[Set exercise] How many lines of the data below contain the string "width"? Reply with the number only.

[Stored rows]
-- START --
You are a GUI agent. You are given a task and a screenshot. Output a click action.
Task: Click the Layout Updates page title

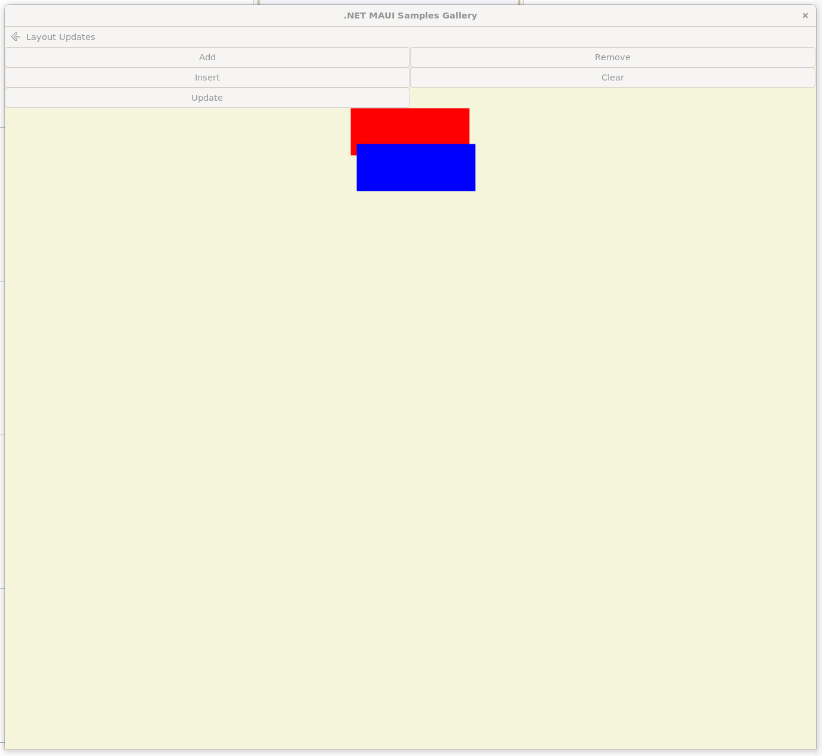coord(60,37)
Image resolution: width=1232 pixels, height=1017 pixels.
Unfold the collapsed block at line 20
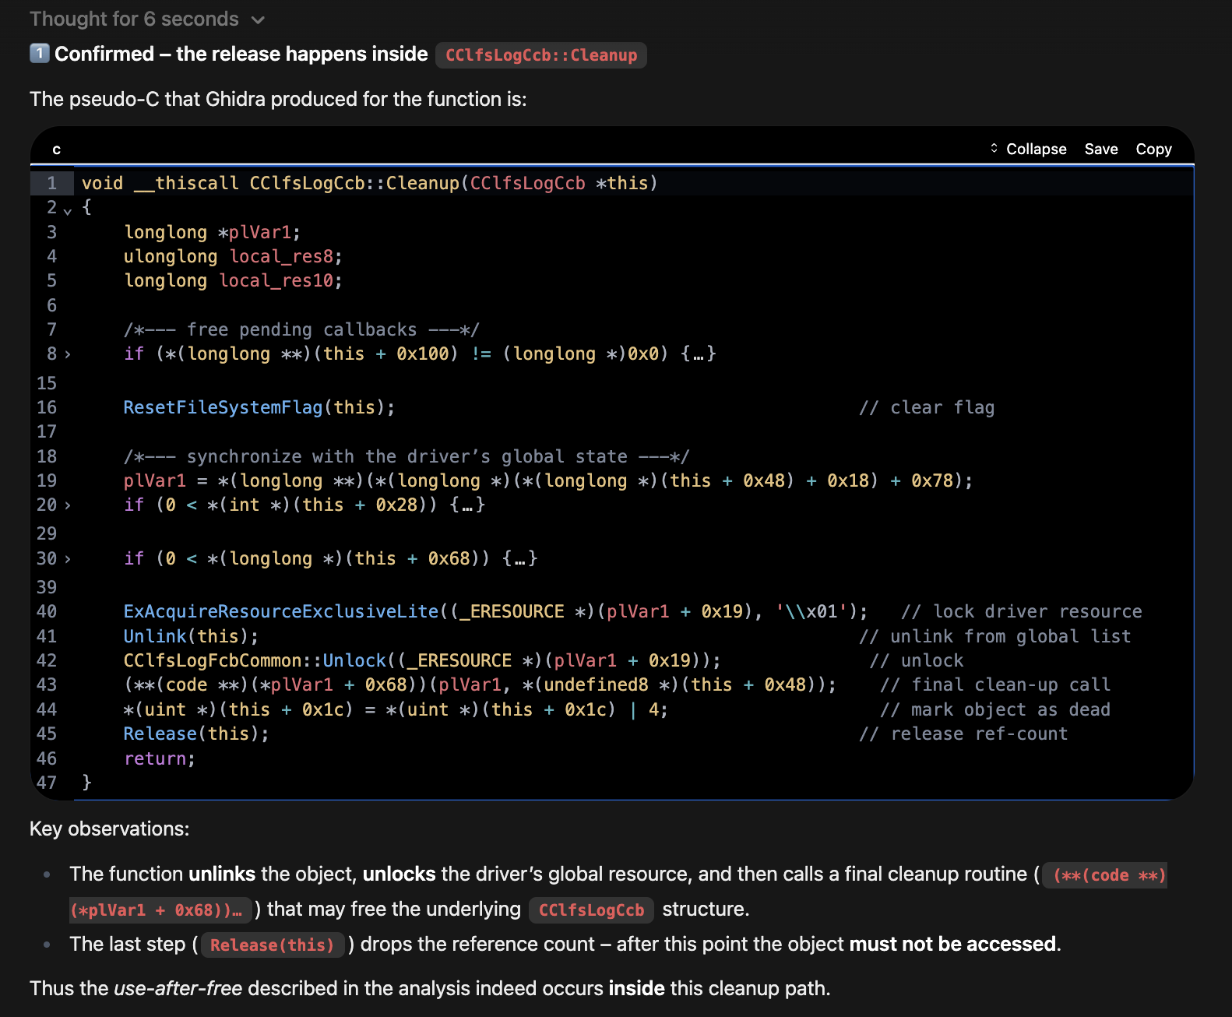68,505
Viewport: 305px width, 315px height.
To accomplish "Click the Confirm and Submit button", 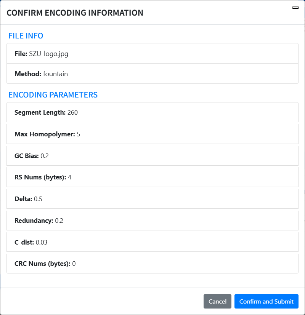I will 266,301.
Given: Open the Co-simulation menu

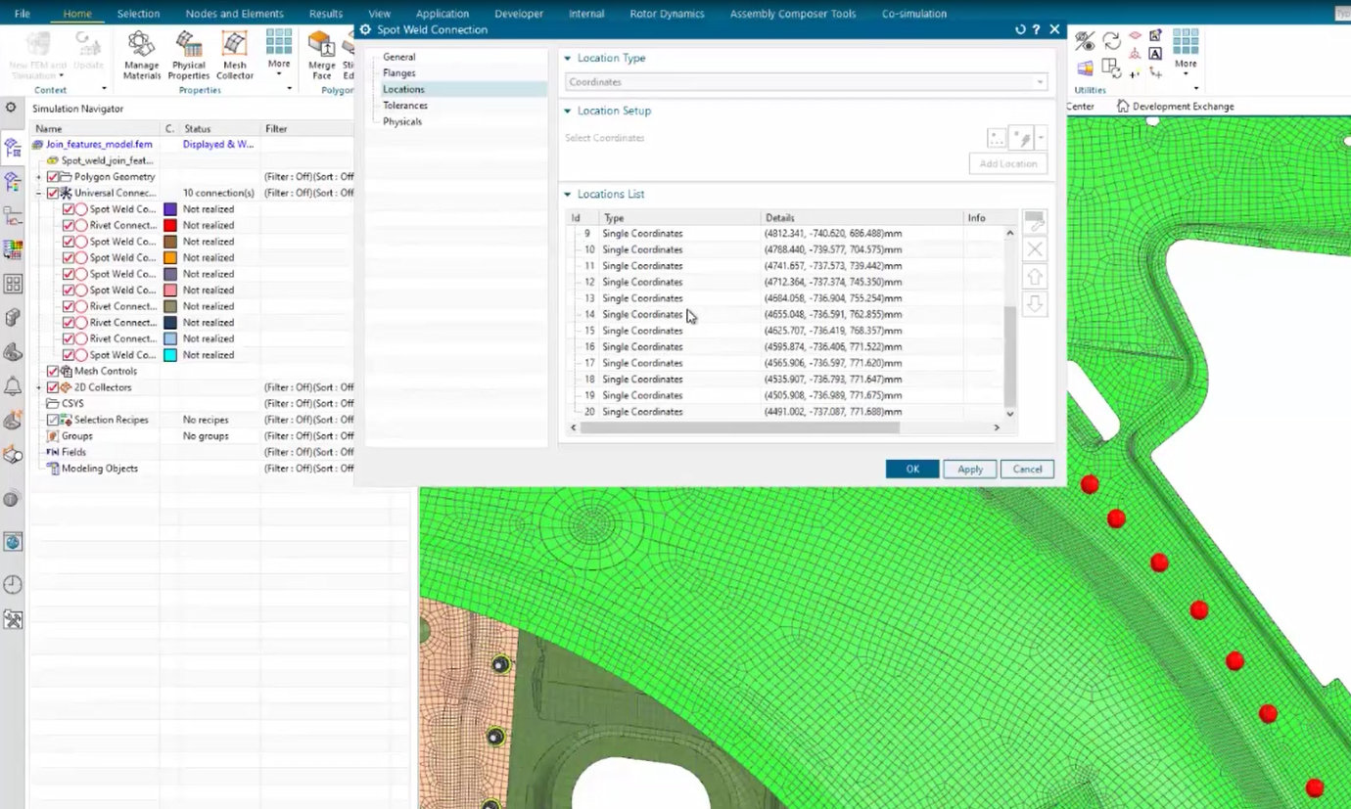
-- END --
[Answer for this exercise] 2